I've used the TripAdvisor API before and its suited me well. It returns, per destination, a list of top-rated hotels, along with options to retrieve reviews, photos, nearby restaurants and a couple other useful things.
http://www.tripadvisor.com/help/what_type_of_tripadvisor_content_is_available
From the API page (available API content) :
* Hotel, attraction and restaurant ratings and reviews
* Top 10 lists of hotels, attractions and restaurants in a destination
* Traveler photos of a destination
* Travelers' Choice award badges for hotels and destinations
To expand upon #nstehr's answer, you could also use Yahoo Pipes to facilitate a more granular local search. Go to pipes.yahoo.com and do a search for existing hotel pipes and you'll get the idea..
HotelsCombined has an easy-to-access and useful service to download the data feed files with hotels. Not exactly API, but something you can get, parse and use. Here is how you do it:
Go to http://www.hotelscombined.com/Affiliates.aspx
Register there (no company or bank data is needed)
Open “Data feeds” page
Choose “Standard data feed” -> “Single file” -> “CSV format” (you may get XML as well)
If you are interested in details, you may find the sample Python code to filter CSV file to get hotels for a specific city here:
http://mikhail.io/2012/05/17/api-to-get-the-list-of-hotels/
Update:
Unfortunately, HotelsCombined.com has introduced the new regulations: they've restricted the access to data feeds by default.
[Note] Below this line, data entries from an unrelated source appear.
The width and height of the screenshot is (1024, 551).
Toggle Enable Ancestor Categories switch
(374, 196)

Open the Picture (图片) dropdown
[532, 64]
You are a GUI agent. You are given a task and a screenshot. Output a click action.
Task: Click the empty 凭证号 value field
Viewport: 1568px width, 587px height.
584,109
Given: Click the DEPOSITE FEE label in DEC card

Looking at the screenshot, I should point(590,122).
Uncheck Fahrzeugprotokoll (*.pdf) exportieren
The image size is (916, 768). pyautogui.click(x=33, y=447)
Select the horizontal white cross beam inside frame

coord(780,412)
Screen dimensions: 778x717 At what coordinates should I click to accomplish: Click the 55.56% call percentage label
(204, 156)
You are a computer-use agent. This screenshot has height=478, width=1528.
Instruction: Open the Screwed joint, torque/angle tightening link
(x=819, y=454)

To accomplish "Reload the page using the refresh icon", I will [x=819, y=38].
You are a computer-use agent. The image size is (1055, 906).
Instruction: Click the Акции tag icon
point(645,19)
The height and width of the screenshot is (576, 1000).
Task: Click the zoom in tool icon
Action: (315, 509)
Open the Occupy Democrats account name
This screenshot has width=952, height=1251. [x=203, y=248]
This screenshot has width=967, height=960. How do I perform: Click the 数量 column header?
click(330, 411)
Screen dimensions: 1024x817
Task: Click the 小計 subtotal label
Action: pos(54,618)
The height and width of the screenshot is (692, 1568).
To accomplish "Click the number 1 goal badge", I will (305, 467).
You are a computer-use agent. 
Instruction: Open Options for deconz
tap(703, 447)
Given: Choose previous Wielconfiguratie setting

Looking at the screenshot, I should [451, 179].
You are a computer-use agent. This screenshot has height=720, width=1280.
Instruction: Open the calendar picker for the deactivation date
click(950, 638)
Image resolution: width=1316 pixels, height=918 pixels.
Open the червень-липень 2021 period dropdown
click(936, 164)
To get the access, a partner must submit some information on why one needs the data. The HC team will review it and then (maybe) will grant access.
You could probably trying using Yahoo or Google's APIs. They are generic, but by specifying the right set of parameters, you could probably narrow down the results to just hotels. Check out Yahoo's Local Search API and Google's Local Search API
Check out api.hotelsbase.org - its a free xml hotel api
No images as of yet though
Try Tixik.com and their API there. They have a very different data that big players, really good coverage mostly in Europe and good API conditions.